A partir d'une compréhension de ces préoccupations, on peut aller vers une lecture de la Lettres d'agriculteurs comme une séquence ou une conception : trois articles sur la suspension de la législature de New York, les devoirs de Townshend, la nécessité de remontrances et les accords de non-rapport. Ils servent d'ouverture aux neuf communications qui suivent. Les deux derniers d'entre eux fonctionnent comme une péroraison pour l'ensemble : un appel à l'unité et un salut à la valeur de la liberté, le tout filé avec une certaine élaboration et élévation de ton. Le motif total allume les lettres trois et dix. Le premier d'entre eux a trait à la tactique et à l'esprit d'une résistance appropriée : la tactique et l'esprit qui permettront d'accomplir le travail. Ici, il explique à des hommes modérés à quel point sa forme de résistance (embargo officieux) sera indolore et raisonnable. La lettre dix est d'une disposition opposée, presque incendiaire : concernant les limites extrêmes de « la misère et l'infamie ». ou entrave, substance de la prospérité coloniale.

Il imagine une histoire de ces développements dans les termes suivants :

Il est certain qu'ils pensaient avoir devant les yeux tant d'exemples illustres dans leur patrie, de la constant succès fermeté et persévérance, en opposition aux empiètements dangereux sur la liberté, pourtant ils ont tranquillement abandonné un point de la DERNIÈRE IMPORTANCE. A partir de là commença le déclin de leur liberté, et son déclin fut extrêmement rapide pour comme argent a toujours été élevé sur eux par le parlement, leur assemblages a grandi immédiatement inutile, et en peu de temps méprisable : Et en moins de cent ans, le peuple sombra dans ce docilité et étourdissement d'esprit, par lequel ils continuent à se distinguer. (Lettre X)

Les lettres situées entre ces deux-là concernent toutes les impôts et les conséquences probables d'une politique fiscale modifiée. Ils traitent de la liberté, des droits hérités et de la compréhension de ces impératifs aux antipodes des lettres trois et dix. Une fois cette compréhension acquise, le « fermier » est prêt à admonester. Il a fait passer son lecteur d'un ressentiment mesuré à l'égard des politiques britanniques et de leurs résultats immédiats à une peur plus profonde de ce que pourraient être leurs coûts finaux : de l'attention ou de l'intérêt au jugement initial, à l'examen en détail, à l'alarme et à l'engagement total final, faisant appel à la tête et le cœur d'agir. La structure de l'ensemble Lettres d'un fermier de Pennsylvanie est donc la preuve d'un métier considérable à l'œuvre. Et une partie du sens que ce métier a produit.

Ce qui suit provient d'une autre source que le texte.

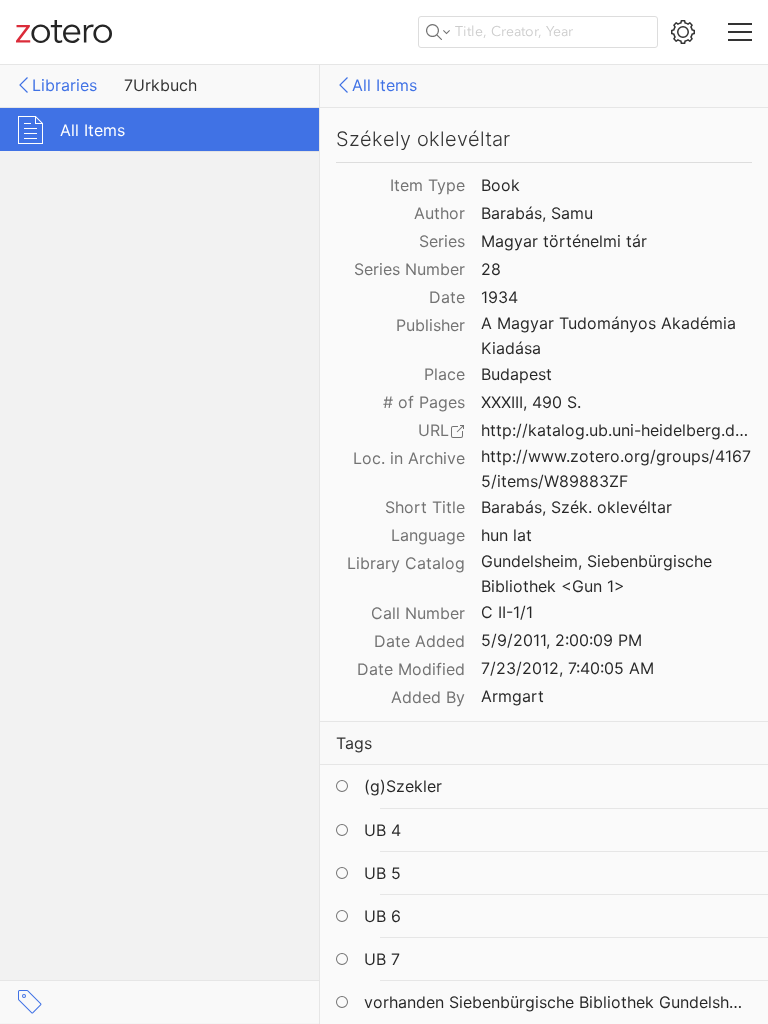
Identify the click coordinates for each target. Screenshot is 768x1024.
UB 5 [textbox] (382, 873)
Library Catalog (406, 563)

Avec les preuves examinées jusqu'à présent, nous pouvons espérer reconstruire la conception de John Dickinson du rôle du gouvernement et de sa relation avec une société saine. Car les écrits politiques de Dickinson, bien que d'origine occasionnelle, reflètent des opinions arrêtées sur ces sujets : des opinions en évidence à chaque moment de sa longue vie publique. Et cet enseignement à ce niveau mérite une exposition prudente et non anachronique. En effet, ce qu'il dit à propos des droits « naturels » et « politiques » modifie radicalement notre point de vue sur ce que les Américains du XVIIIe siècle voulaient dire lorsqu'ils invoquaient de tels termes. Et donc notre vision de l'identité d'entreprise qui est la nôtre par implication légale.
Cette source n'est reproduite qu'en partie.